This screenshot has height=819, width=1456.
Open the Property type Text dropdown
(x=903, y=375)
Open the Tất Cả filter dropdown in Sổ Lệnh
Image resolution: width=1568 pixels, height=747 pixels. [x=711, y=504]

= = =

Copy all lines of the records above, requests included, and multiply every number in the answers (the x and y coordinates, plus the width and height figures that appear inside one answer) by 2.5, rounding each result to a whole number with halves rounded up.

This screenshot has height=819, width=1456.
Open the Property type Text dropdown
(x=2258, y=938)
Open the Tất Cả filter dropdown in Sổ Lệnh
Image resolution: width=3920 pixels, height=1868 pixels. [x=1778, y=1260]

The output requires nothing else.